In [1]:
import os
os.environ['USE_PYGEOS'] = '0'

import pandas as pd
import geopandas as gpd
from siuba import *

import datetime as dt
import os

# Example 4-day aggregation using speedmap data

* Export 4 days in April to support MTC Plan Bay Area 2050
* First, run speedmap pipeline for any days not already ran (can filter to subset of operators/districts if desired by using additional scripts and editing Makefile, see d4 example)
* Export 4 Days in October 2022 to support D4 Transit Plan
    * filter out mislabeled NCTD (itp_id 226)...

In [2]:
# dates = [f'2023-04-{day}' for day in range(10, 14)]
dates = [f'2022-10-0{day}' for day in range(3, 7)]

In [3]:
dates

['2022-10-03', '2022-10-04', '2022-10-05', '2022-10-06']

In [4]:
progress_all_dates = []
for date in dates:
    df = pd.read_parquet(f'./_rt_progress_{date}.parquet')
    df = df >> filter(_.caltrans_district == '04 - Oakland')
    progress_all_dates += [df]
four_days = pd.concat(progress_all_dates)

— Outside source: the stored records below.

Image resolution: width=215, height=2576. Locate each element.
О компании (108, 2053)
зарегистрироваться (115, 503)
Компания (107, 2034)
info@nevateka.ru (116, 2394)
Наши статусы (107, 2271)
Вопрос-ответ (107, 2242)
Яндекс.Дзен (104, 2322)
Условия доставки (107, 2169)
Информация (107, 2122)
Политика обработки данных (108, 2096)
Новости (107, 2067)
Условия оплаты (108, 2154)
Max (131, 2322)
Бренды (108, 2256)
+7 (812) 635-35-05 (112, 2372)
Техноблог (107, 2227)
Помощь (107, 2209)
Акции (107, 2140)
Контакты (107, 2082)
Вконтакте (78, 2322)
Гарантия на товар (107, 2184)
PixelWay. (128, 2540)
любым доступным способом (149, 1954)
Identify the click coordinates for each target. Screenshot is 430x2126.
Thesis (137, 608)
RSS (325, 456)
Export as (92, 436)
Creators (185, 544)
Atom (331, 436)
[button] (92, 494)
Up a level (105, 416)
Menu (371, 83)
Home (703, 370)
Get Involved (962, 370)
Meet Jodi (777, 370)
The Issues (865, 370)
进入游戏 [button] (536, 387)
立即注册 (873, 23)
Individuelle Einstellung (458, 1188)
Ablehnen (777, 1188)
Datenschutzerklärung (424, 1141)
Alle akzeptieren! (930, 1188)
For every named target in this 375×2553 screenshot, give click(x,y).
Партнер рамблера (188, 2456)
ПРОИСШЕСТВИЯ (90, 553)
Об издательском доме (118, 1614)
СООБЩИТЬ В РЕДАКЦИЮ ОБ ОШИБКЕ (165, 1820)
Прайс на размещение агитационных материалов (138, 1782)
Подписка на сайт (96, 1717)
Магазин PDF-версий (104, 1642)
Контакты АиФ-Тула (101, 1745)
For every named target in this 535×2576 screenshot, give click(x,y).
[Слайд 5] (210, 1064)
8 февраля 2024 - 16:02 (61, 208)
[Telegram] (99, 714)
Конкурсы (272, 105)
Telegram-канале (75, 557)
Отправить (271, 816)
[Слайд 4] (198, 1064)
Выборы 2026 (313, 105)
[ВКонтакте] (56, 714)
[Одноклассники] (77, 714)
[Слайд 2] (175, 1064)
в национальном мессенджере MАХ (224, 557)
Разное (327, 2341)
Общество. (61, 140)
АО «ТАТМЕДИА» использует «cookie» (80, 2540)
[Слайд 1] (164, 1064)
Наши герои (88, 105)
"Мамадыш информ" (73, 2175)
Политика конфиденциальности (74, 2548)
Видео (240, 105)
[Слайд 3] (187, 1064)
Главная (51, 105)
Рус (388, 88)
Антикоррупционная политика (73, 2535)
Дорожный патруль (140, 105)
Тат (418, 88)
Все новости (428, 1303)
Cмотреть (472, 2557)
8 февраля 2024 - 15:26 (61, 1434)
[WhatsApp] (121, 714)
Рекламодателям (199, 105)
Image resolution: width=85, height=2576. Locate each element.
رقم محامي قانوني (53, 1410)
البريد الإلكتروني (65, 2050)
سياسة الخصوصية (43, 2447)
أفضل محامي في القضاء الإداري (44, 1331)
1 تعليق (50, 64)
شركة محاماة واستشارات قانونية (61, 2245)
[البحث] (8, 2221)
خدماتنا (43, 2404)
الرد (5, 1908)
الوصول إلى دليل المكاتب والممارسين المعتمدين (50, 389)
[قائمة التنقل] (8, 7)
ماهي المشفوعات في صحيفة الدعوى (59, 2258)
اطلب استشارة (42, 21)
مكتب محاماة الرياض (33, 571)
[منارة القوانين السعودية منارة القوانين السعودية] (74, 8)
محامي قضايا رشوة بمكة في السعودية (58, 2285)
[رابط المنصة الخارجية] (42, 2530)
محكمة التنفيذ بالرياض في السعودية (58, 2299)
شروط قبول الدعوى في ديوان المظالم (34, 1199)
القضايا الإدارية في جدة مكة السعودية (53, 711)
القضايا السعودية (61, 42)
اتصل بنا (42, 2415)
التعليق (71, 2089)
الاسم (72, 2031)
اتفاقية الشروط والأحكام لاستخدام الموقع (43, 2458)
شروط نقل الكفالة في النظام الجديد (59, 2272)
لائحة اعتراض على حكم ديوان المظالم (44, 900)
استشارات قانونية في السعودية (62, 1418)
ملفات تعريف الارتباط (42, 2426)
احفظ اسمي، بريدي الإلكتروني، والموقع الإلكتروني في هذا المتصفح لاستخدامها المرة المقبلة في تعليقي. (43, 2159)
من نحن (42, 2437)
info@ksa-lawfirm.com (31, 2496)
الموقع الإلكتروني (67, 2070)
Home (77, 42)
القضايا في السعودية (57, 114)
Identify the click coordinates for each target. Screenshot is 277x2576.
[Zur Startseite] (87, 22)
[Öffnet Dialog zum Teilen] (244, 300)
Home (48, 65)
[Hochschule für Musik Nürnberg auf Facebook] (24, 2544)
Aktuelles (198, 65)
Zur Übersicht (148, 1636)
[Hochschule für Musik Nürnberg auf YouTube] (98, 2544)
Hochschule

Basic checks on organizations ran

In [6]:
# four_days >> count(_.organization_name, _.status, _.organization_itp_id)

In [7]:
# four_days >> filter(_.status == 'already_ran')

In [8]:
am_filter = {'period': 'am', 'filter_args': {'start_time': '06:00', 'end_time': '09:00'}}
mid_filter = {'period': 'mid', 'filter_args': {'start_time': '10:00', 'end_time': '14:00'}}
pm_filter = {'period': 'pm', 'filter_args': {'start_time': '15:00', 'end_time': '19:00'}}
all_filters = [am_filter, mid_filter, pm_filter]

In [9]:
from tqdm.notebook import tqdm

In [10]:
from rt_analysis import signal_tools

In [11]:
signal_tools.concatenate_speedmap_segments?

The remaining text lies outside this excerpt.